I observed that these scores where pretty bad, so I decided to see the prediction results of a classification method. In my case I chose to use a Decision Tree Classification algorithm.
features = df[['CITY FUEL ECONOMY', 'HIGHWAY FUEL ECONOMY', 'MAXIMUM SEATING', 'ENGINE TYPE ENCODED', 'HORSEPOWER']]
target = df['BODY TYPE ENCODED']
from sklearn.model_selection import train_test_split
feature_train, feature_test, target_train, target_test = train_test_split(features, target, test_size=0.3, random_state=1)
from sklearn.tree import DecisionTreeClassifier
clf = DecisionTreeClassifier()
clf = clf.fit(feature_train,target_train)
predictions = clf.predict(feature_test)
print(predictions)
[3. 5. 5. ... 5. 5. 5.]
from sklearn.metrics import accuracy_score
from sklearn.metrics import precision_score
from sklearn.metrics import recall_score
from sklearn.metrics import f1_score
print("Accuracy:",accuracy_score(target_test, predictions))
print("Precision:",precision_score(target_test, predictions, average = 'macro'))
print("Recall:",recall_score(target_test, predictions, average = 'macro'))
print("F1-Score:",f1_score(target_test, predictions, average = 'macro'))
Accuracy: 0.9787284341348567 Precision: 0.9499259306379962 Recall: 0.9095862490780893 F1-Score: 0.9280160189269451
All of the tests indicate better results when closer to one, so our results all indicate that the classification algorithm performed well.
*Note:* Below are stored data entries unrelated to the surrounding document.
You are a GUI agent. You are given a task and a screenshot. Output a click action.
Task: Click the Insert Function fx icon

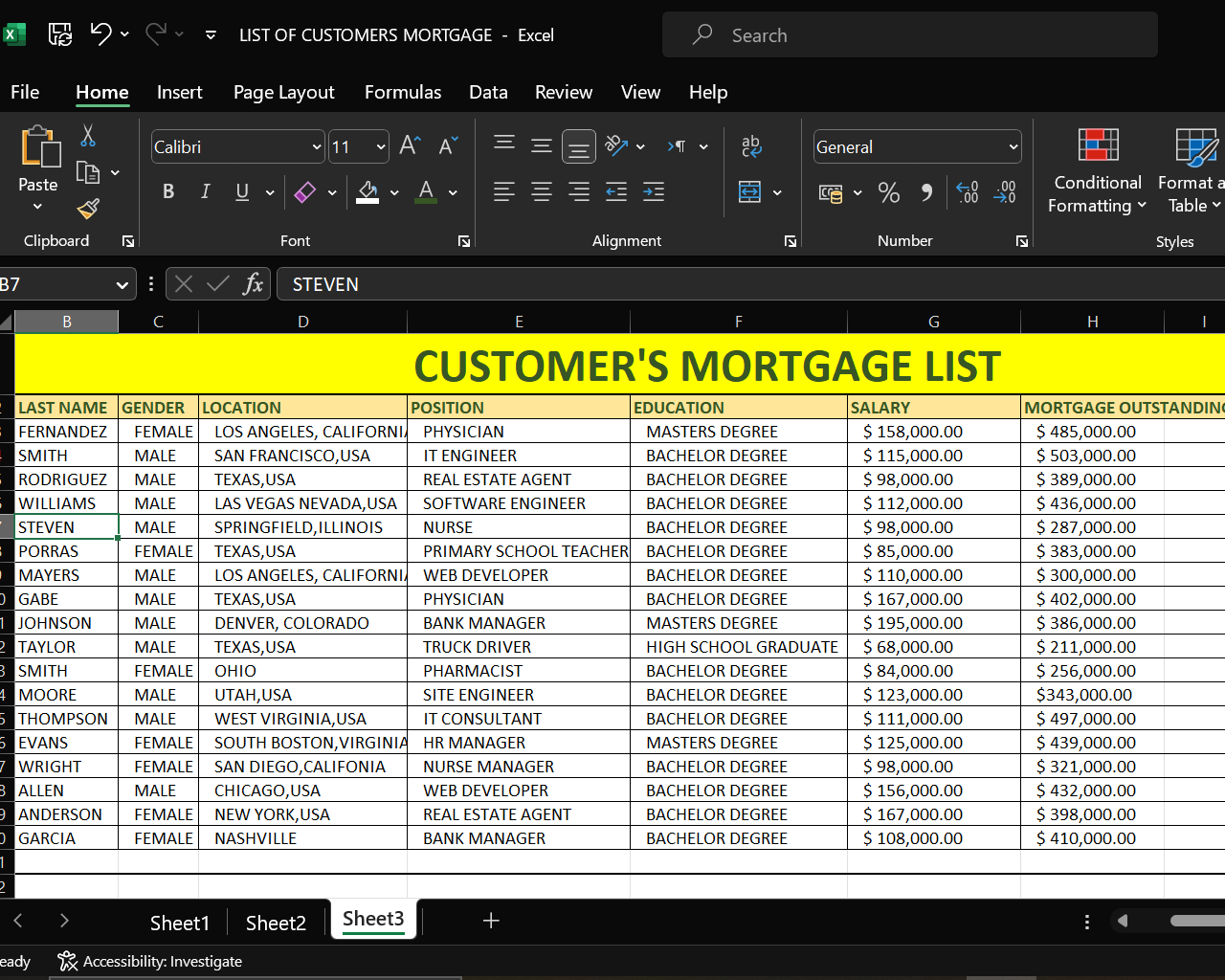pos(253,284)
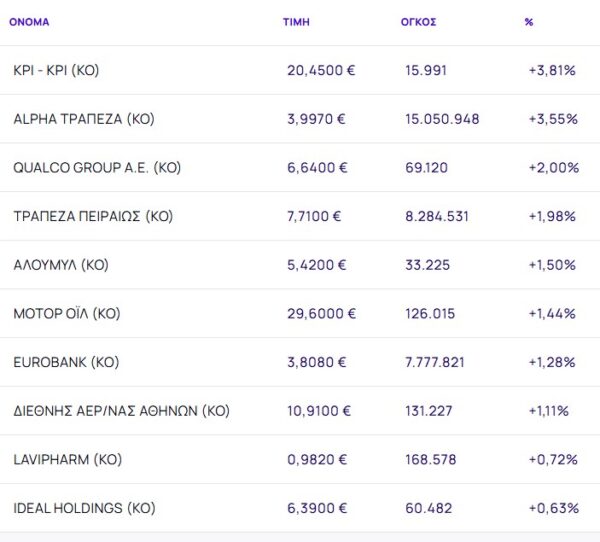Sort by the ΟΝΟΜΑ column header

[x=28, y=21]
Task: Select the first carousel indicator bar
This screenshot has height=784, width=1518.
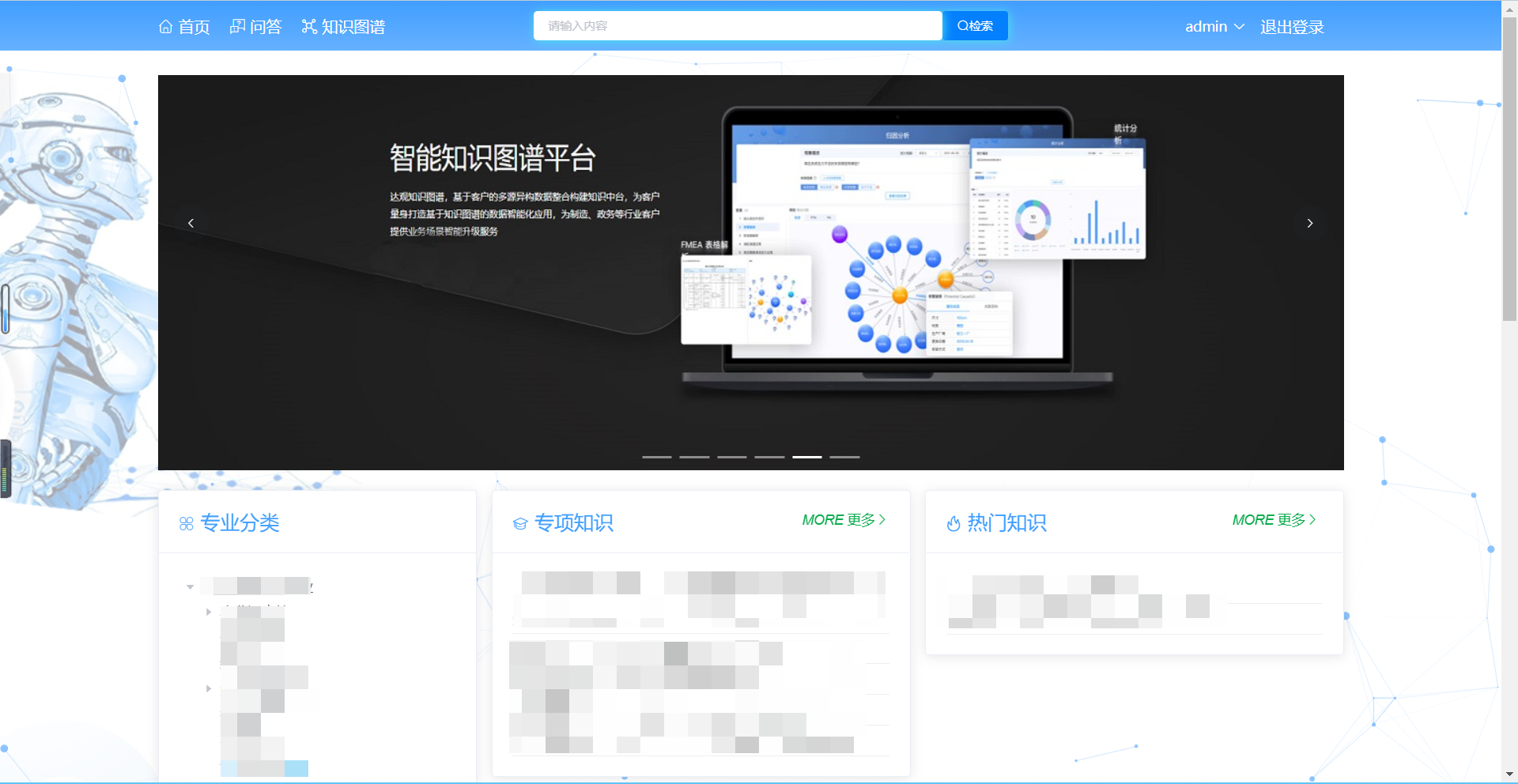Action: [x=656, y=457]
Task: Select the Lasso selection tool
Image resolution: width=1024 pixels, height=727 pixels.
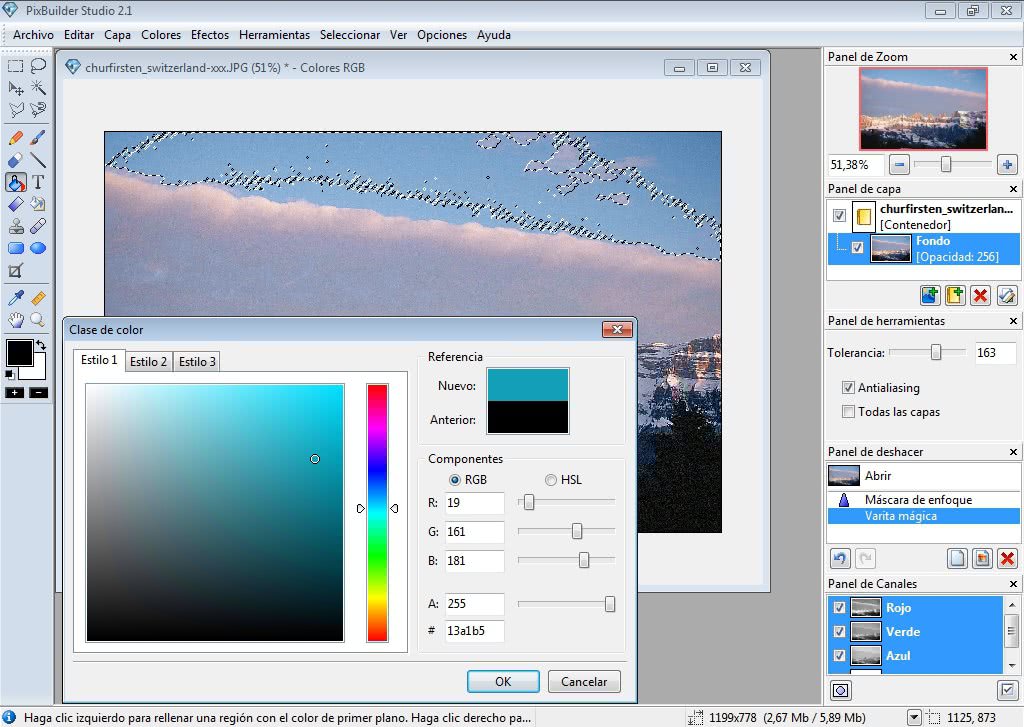Action: click(x=38, y=66)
For the clustering and classification predictions I decided to focus on only used cars under 50,000 dollars. I binned the price column into 5 ranges to come up with the original labels. To bin the price ranges I used the pandas function cut which cuts the data into bins based on 10000 dollar ranges. I then labeled the bins from 1 to 5 1 being the cheapest range 5 being the most expensive range. Next I label encoded both the make and model name columns. I chose k-means and Agglomerative for clustering. I chose K-neighbors and Decision Tree for classification.
#The used cars
used = df[df['IS NEW'] == False]
#The used cars under 50000
used = used[used['PRICE'] <= 50000]
#Bin labels
bin_labels = [1, 2, 3, 4, 5]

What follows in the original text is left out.